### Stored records
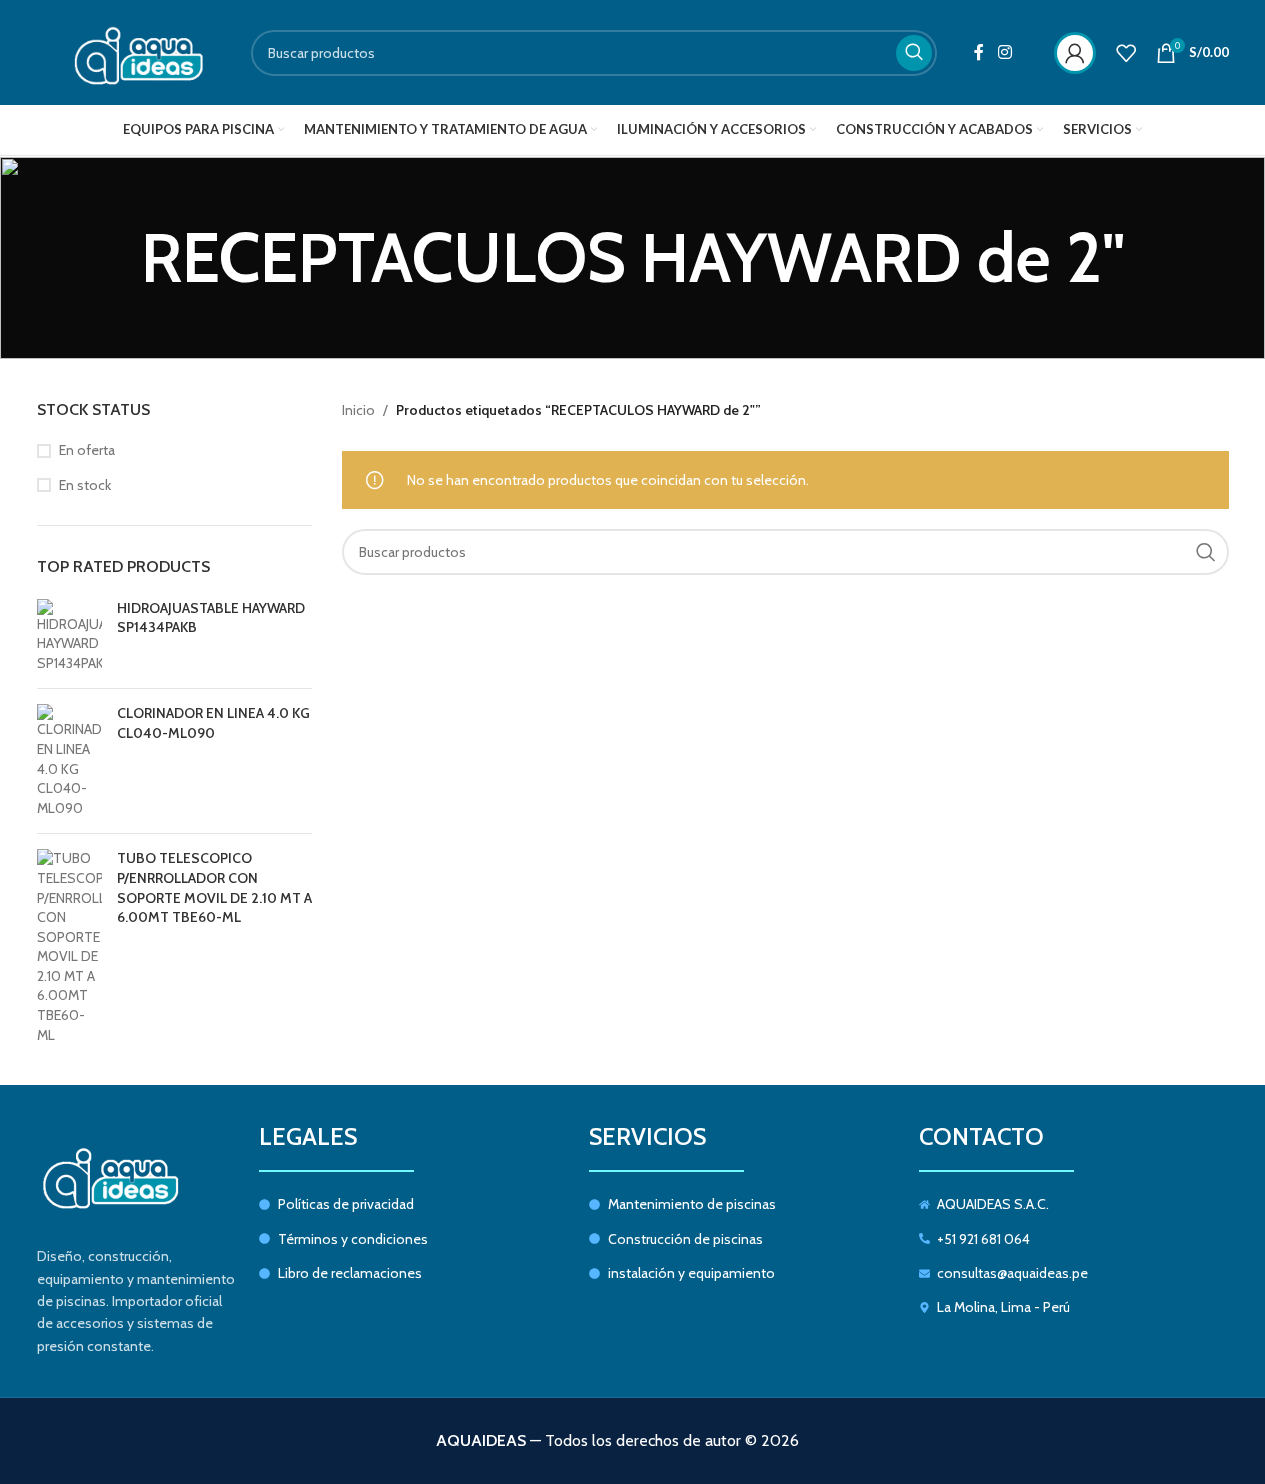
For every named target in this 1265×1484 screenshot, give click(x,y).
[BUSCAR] (914, 53)
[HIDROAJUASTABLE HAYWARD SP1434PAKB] (69, 636)
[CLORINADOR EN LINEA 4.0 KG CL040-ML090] (69, 761)
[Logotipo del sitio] (129, 51)
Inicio (358, 410)
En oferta (87, 450)
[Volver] (116, 258)
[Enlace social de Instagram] (1004, 52)
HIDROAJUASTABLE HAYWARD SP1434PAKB (211, 618)
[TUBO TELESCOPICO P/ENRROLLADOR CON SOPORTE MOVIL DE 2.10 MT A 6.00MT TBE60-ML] (69, 947)
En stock (85, 485)
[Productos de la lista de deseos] (1126, 53)
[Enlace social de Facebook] (979, 52)
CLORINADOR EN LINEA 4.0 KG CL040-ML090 (213, 723)
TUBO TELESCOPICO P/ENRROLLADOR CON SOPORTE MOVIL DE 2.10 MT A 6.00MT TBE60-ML (214, 887)
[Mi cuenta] (1075, 53)
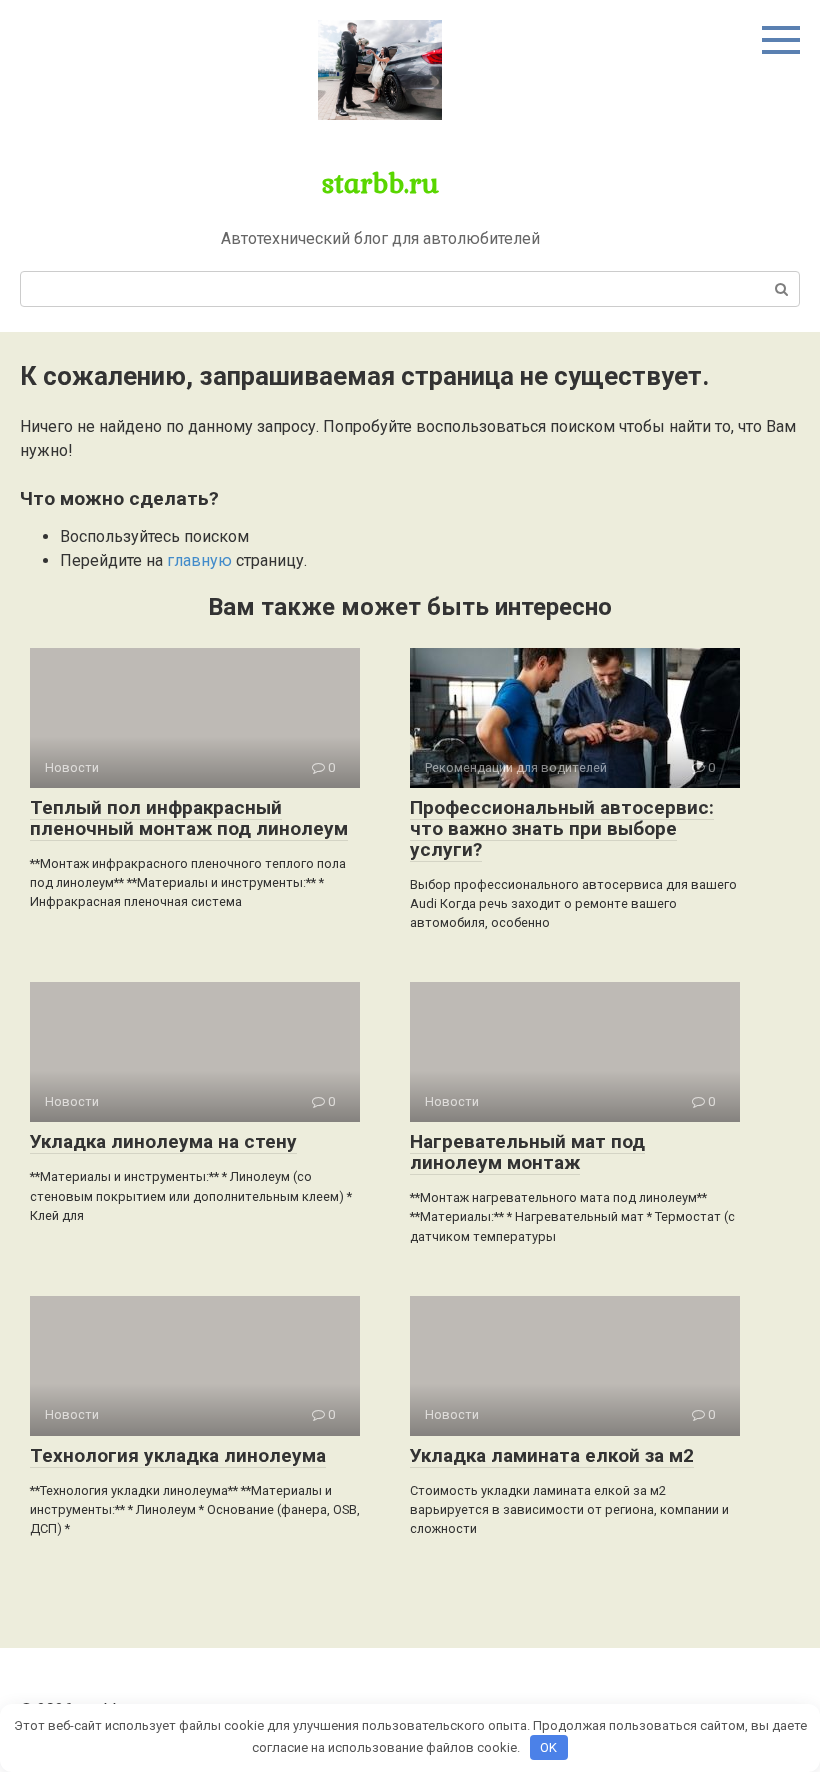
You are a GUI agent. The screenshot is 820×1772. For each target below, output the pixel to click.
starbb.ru (380, 182)
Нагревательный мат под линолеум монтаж (527, 1152)
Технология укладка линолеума (178, 1455)
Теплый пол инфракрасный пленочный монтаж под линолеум (189, 818)
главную (199, 560)
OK (548, 1747)
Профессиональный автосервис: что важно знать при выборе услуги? (562, 828)
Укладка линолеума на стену (163, 1141)
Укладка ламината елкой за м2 (552, 1455)
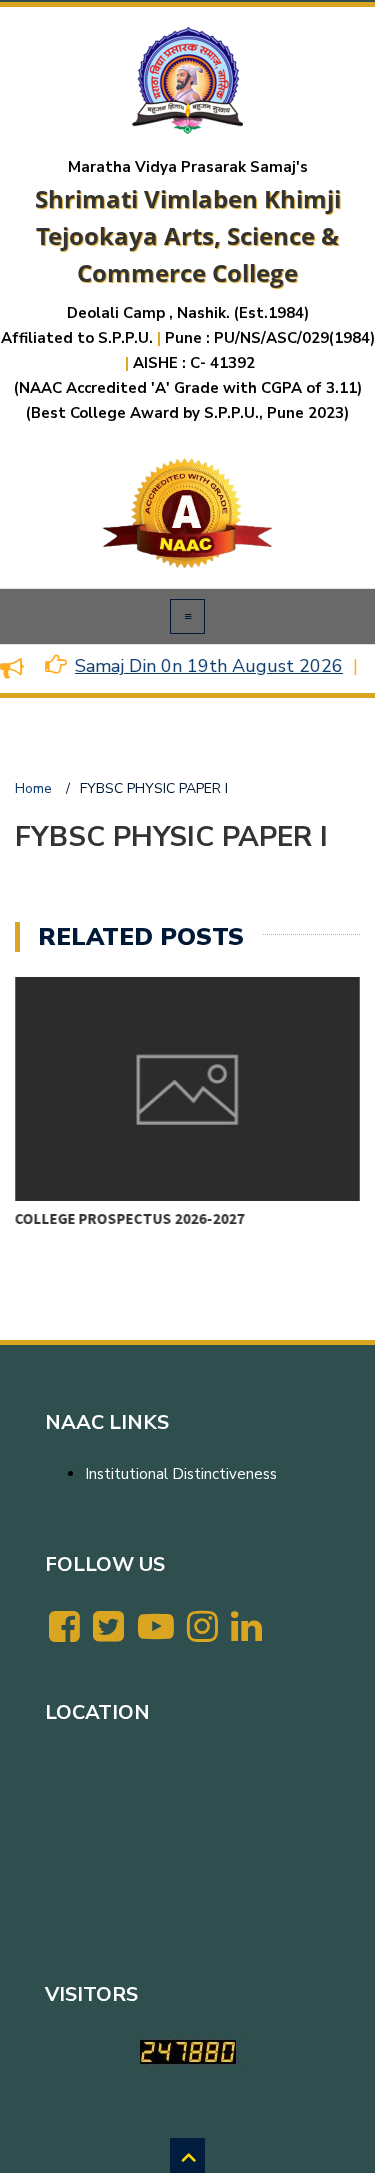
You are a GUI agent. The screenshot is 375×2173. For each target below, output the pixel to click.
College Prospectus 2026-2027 (130, 1218)
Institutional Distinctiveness (181, 1474)
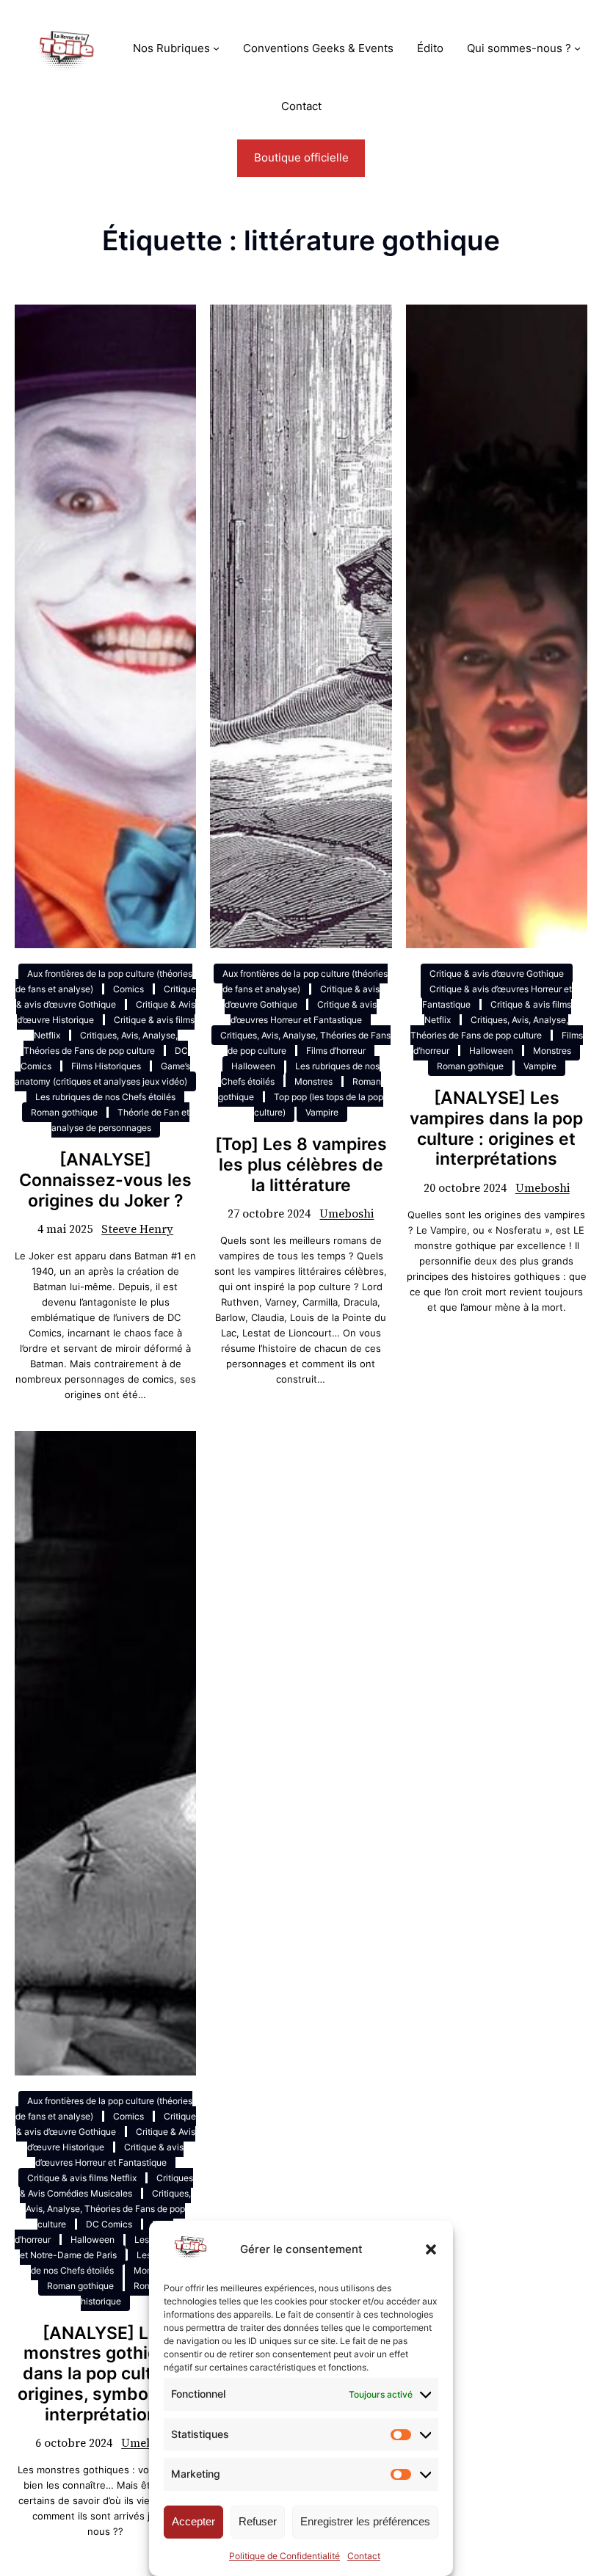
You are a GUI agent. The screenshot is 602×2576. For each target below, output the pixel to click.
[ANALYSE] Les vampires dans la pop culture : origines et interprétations (496, 1128)
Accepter (193, 2521)
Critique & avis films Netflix (82, 2177)
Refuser (258, 2521)
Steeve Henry (137, 1229)
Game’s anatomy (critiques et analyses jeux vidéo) (102, 1073)
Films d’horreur (336, 1050)
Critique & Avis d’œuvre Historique (111, 2139)
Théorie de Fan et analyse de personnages (120, 1120)
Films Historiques (106, 1065)
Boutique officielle (301, 157)
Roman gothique (64, 1112)
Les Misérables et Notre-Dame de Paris (108, 2247)
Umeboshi (346, 1213)
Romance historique (127, 2293)
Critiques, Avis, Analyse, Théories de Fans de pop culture (100, 1043)
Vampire (321, 1112)
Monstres (313, 1081)
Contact (363, 2555)
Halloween (253, 1065)
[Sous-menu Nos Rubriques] (216, 48)
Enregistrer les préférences (365, 2521)
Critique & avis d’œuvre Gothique (106, 996)
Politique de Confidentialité (284, 2555)
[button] (431, 2249)
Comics (128, 988)
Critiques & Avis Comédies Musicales (106, 2185)
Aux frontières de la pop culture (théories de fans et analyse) (305, 981)
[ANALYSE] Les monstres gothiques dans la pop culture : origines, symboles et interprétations (106, 2374)
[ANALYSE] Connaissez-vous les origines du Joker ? (105, 1180)
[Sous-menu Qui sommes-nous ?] (577, 48)
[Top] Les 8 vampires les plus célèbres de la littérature (301, 1165)
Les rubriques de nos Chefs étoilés (105, 1096)
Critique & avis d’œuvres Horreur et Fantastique (304, 1012)
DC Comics (109, 2224)
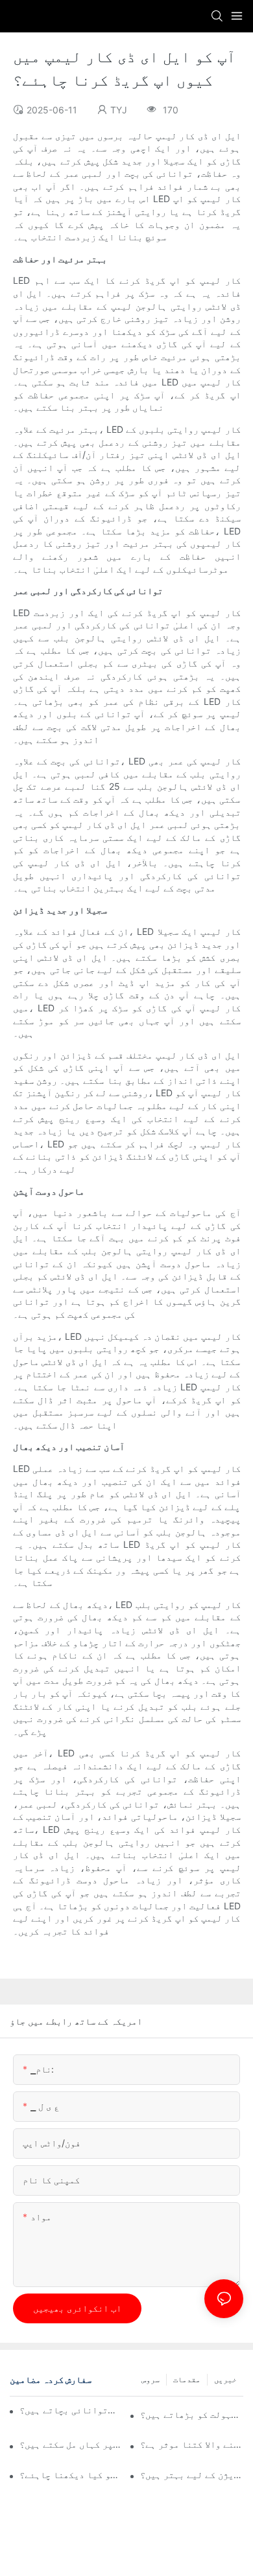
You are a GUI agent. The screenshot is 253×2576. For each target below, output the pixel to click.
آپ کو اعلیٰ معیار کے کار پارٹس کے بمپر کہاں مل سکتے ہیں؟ (71, 2444)
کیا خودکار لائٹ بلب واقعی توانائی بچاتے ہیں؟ (68, 2409)
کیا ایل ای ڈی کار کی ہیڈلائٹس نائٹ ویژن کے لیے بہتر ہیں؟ (191, 2474)
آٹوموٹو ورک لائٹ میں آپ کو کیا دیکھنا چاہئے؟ (71, 2474)
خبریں (225, 2379)
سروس (150, 2379)
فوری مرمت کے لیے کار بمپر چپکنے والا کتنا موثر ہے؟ (191, 2444)
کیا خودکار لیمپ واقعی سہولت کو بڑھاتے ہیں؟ (191, 2414)
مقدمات (186, 2379)
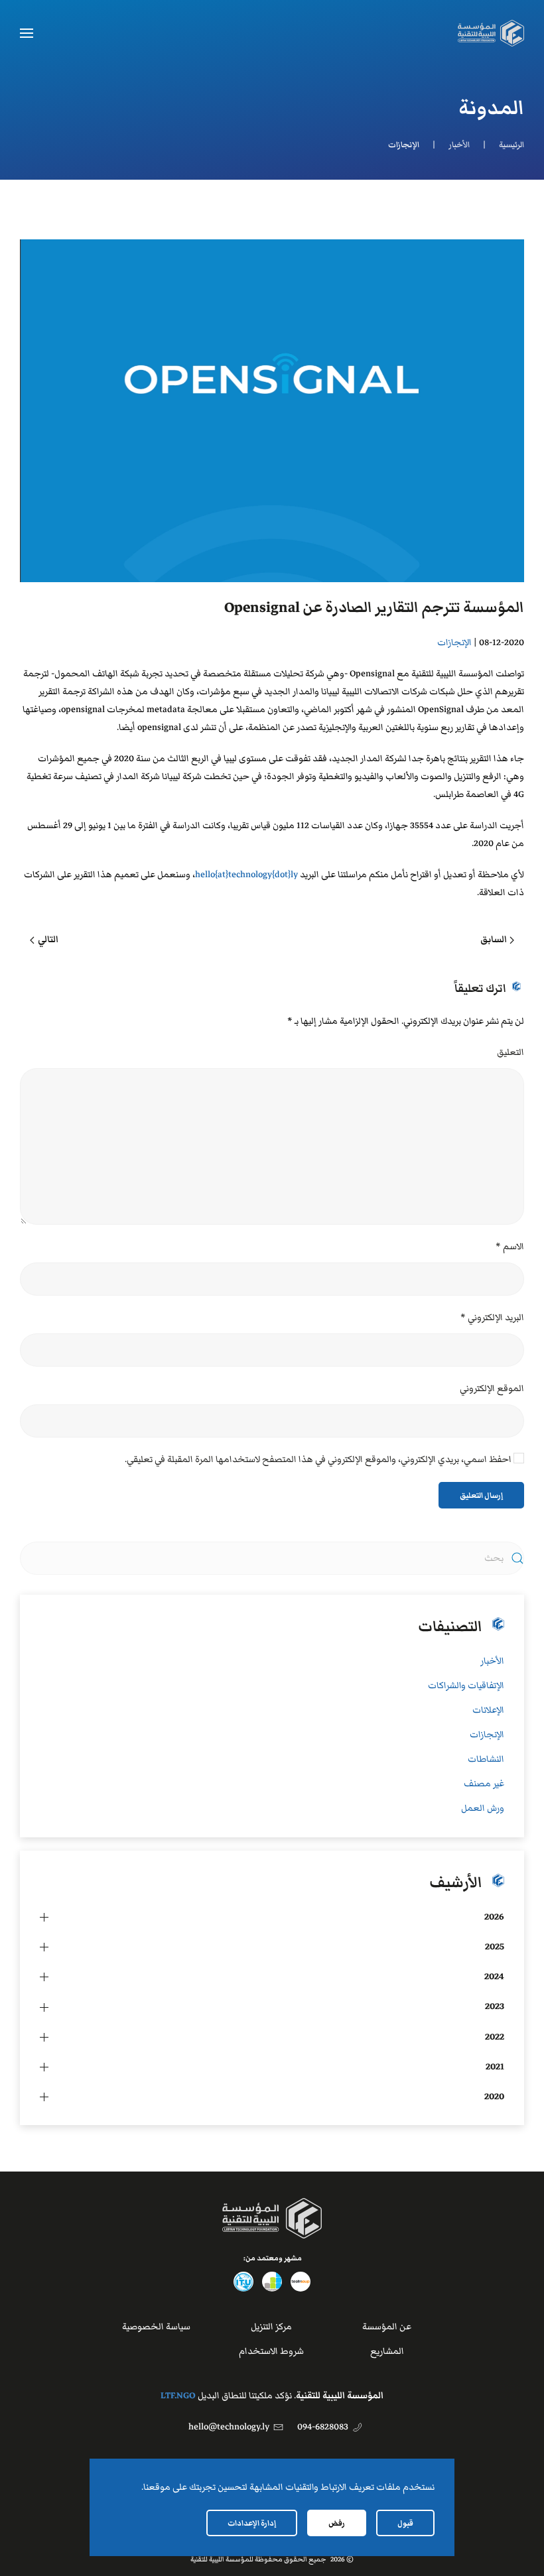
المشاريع (387, 2351)
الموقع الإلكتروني (492, 1388)
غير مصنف (484, 1783)
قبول (405, 2523)
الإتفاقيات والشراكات (466, 1685)
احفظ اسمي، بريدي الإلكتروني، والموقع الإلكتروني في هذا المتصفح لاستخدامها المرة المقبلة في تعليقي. (319, 1459)
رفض (336, 2523)
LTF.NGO (178, 2395)
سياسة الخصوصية (156, 2326)
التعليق (510, 1052)
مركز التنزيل (271, 2326)
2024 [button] (494, 1976)
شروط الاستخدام (271, 2351)
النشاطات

### What is being asked
Go through the data above and print exactly the lines from its first line through the line holding "Inicio (358, 410)", both included, leaving pictures aside.

### Expected answer
For every named target in this 1265×1484 screenshot, give click(x,y).
[BUSCAR] (914, 53)
[HIDROAJUASTABLE HAYWARD SP1434PAKB] (69, 636)
[CLORINADOR EN LINEA 4.0 KG CL040-ML090] (69, 761)
[Logotipo del sitio] (129, 51)
Inicio (358, 410)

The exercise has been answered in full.